(Sorry, my laptop malfunctioned today, so there are no scribbles on the slides which may not fully make sense without them.)
For your PS2 demo, your team should be ready with your shell running on one of your laptops at the appointed demo time. If there is another team scheduled after you and you wasted time by not having things ready to go at your appointed start time, we will cut your demo short so the next team does not need to wait. If your demo is scheduled with Dave, you should come to my office, Rice 507. Thursday and Friday morning demos with Weilin will be held in Rice 514. Friday afternoon demos with Purnam will be in Rice 204.
Start making contributions to the Norvig Numbers. You should claim the number you want to work on by posting in the forum, but your contribution should be a link to a github repository containing your code and a README file that explains why the number is important and how your code estimates it. Everyone should have made some meaningful contribution to this by the end of Thanksgiving break, but if you use a sensible scheduling algorithm you will do it sooner!
The midterm exam will be posted on Thursday, 10 October and due on Monday, 14 October. It will be open resources (except for other humans) and untimed. You should not be surprised if questions from the notes appear on the midterm. It is fine (and encouraged!) to discuss those questions in the course forum before the midterm is posted (but not during the midterm).
Revised Course Schedule
PS3 (zhtta) will be due by 8:59pm on Monday, 28 October (not 10 October as originally scheduled).
There is no PS4. After PS3, you will work on an open ended project due the last day of class (5 December). Note: if you already have a great idea for a project that will be more worthwhile for you than PS3, you can make a case for doing that instead of PS3 also.
Peter Norvig's Numbers Every Programmer Should Know
Original essay: Teach Yourself Programming in Ten Years (from 2001)

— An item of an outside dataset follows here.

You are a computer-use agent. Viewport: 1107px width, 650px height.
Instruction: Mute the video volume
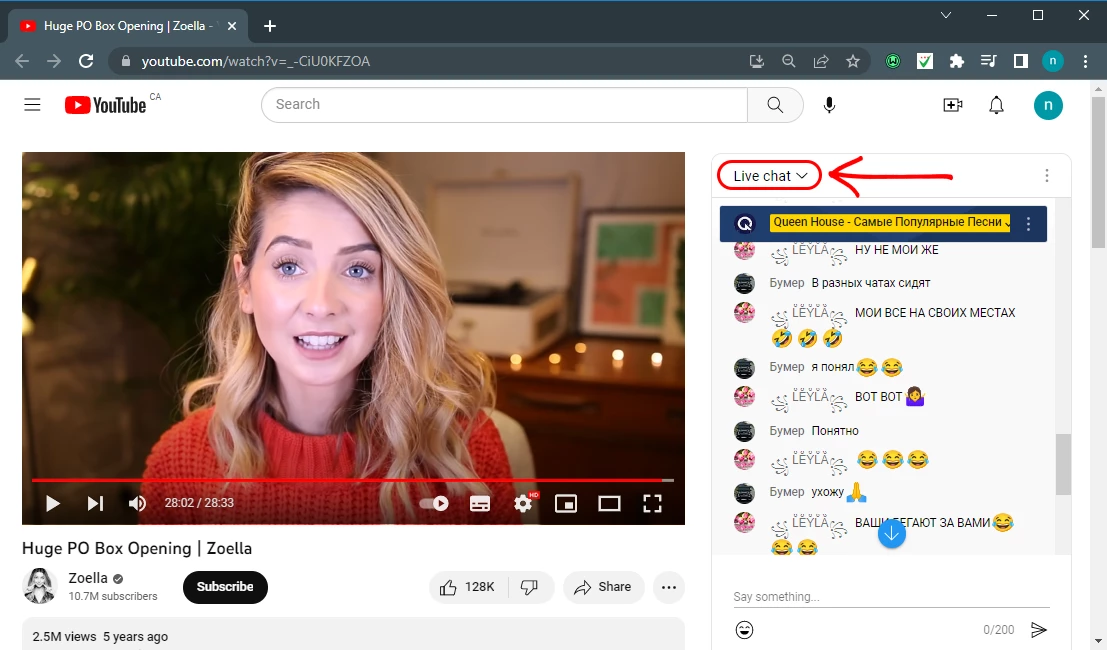tap(137, 504)
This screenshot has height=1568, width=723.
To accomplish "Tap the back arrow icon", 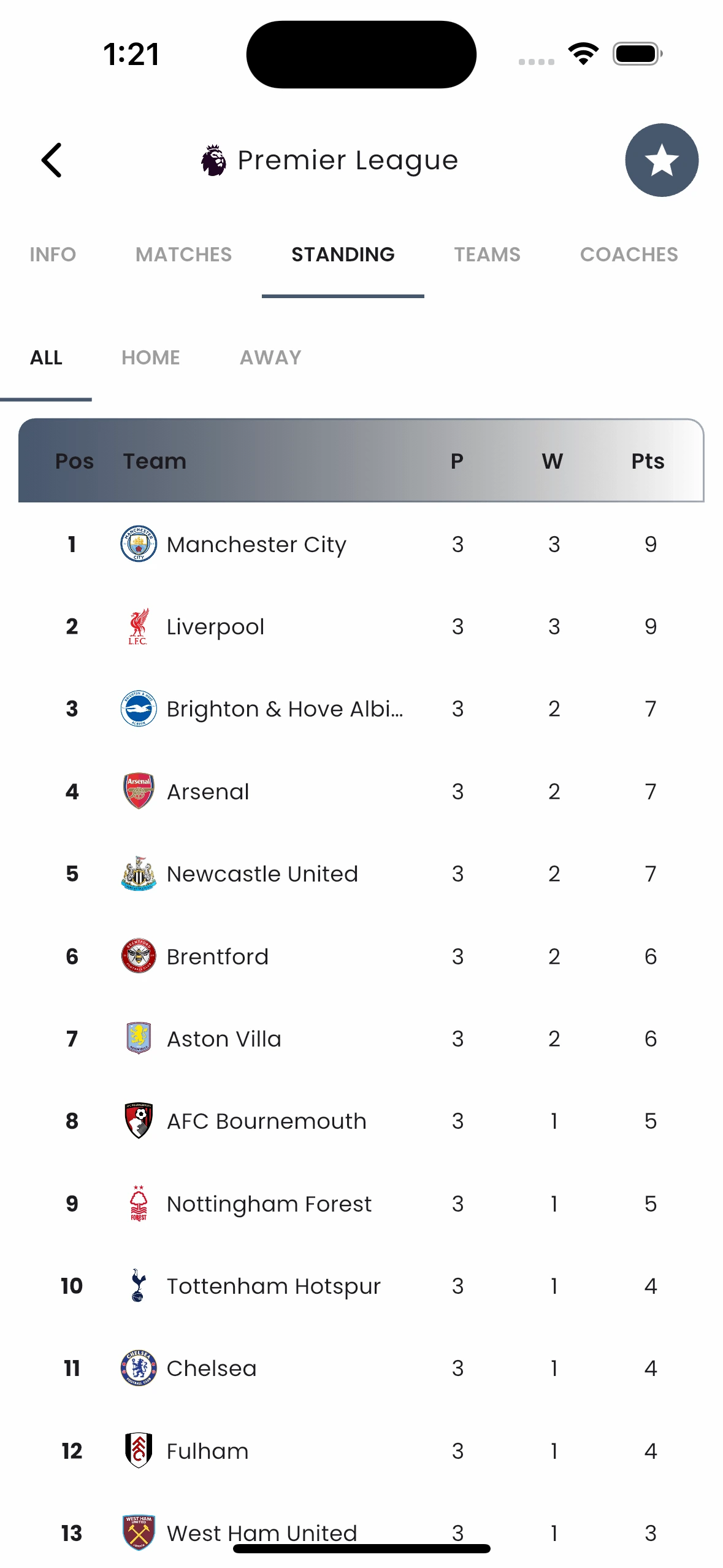I will click(x=52, y=160).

So it may be that 10,000 hours, not 10 years, is the magic number. (Henri Cartier-Bresson (1908-2004) said "Your first 10,000 photographs are your worst," but he shot more than one an hour.) Samuel Johnson (1709-1784) thought it took even longer: "Excellence in any department can be attained only by the labor of a lifetime; it is not to be purchased at a lesser price." And Chaucer (1340-1400) complained "the lyf so short, the craft so long to lerne." Hippocrates (c. 400BC) is known for the excerpt "ars longa, vita brevis", which is part of the longer quotation "Ars longa, vita brevis, occasio praeceps, experimentum periculosum, iudicium difficile", which in English renders as "Life is short, [the] craft long, opportunity fleeting, experiment treacherous, judgment difficult." Although in Latin, ars can mean either art or craft, in the original Greek the word "techne" can only mean "skill", not "art".
Approximate timing for various operations on a typical PC:
|execute typical instruction||1/1,000,000,000 sec = 1 ns|
|fetch from L1 cache memory||0.5 ns|
|branch misprediction||5 ns|
|fetch from L2 cache memory||7 ns|
|Mutex lock/unlock||25 ns|
|fetch from main memory||100 ns|
|send 2K bytes over 1Gbps network||20,000 ns|
|read 1MB sequentially from memory||250,000 ns|
|fetch from new disk location (seek)||8,000,000 ns|
|read 1MB sequentially from disk||20,000,000 ns|
|send packet US to Europe and back||150 ms = 150,000,000 ns|
To make a continually updated and useful list:
- Define and justify a number that you think it is important for programmers to know.
- Write a program that can estimate that number (e.g., Wil's Kernel Timer Interval program)
You may work alone, or in teams as large as you want (so long as the value of what you do scales with at least the square root of the team size). To avoid duplication and encourage sharing, post in the Piazza forum thread the number you want to work on.
Premptive Priority Scheduling
- Always run the highest priority process that is ready to run
- Round-robin schedule among equally high, ready to run, highest-priority processes
What are the advantages and disadvantages of preemptive priority scheduling?
What really happened on Mars? Glen Reeve's account
Is priority inheritance a good solution?
Carl Waldspurger's PhD dissertation: Lottery and Stride Scheduling: Flexible Proportional-Share Resource Management (If you are considering going to grad school and want a good model of what a PhD involves, this is the best example I know of a dissertation worth reading.)
Number one will be your dissertation. Almost everyone hates their dissertation by the time they're done with it. The process inherently tends to produce an unpleasant result, like a cake made out of whole wheat flour and baked for twelve hours. Few dissertations are read with pleasure, especially by their authors. But thousands before you have suffered through writing a dissertation. And aside from that, grad school is close to paradise. Many people remember it as the happiest time of their lives. And nearly all the rest, including me, remember it as a period that would have been, if they hadn't had to write a dissertation.
Paul Graham, Undergraduation.
What are the advantages of stride scheduling over lottery scheduling?
What were the problems with the Linux O(N) scheduler?
What were the problems with the Linux O(1) scheduler?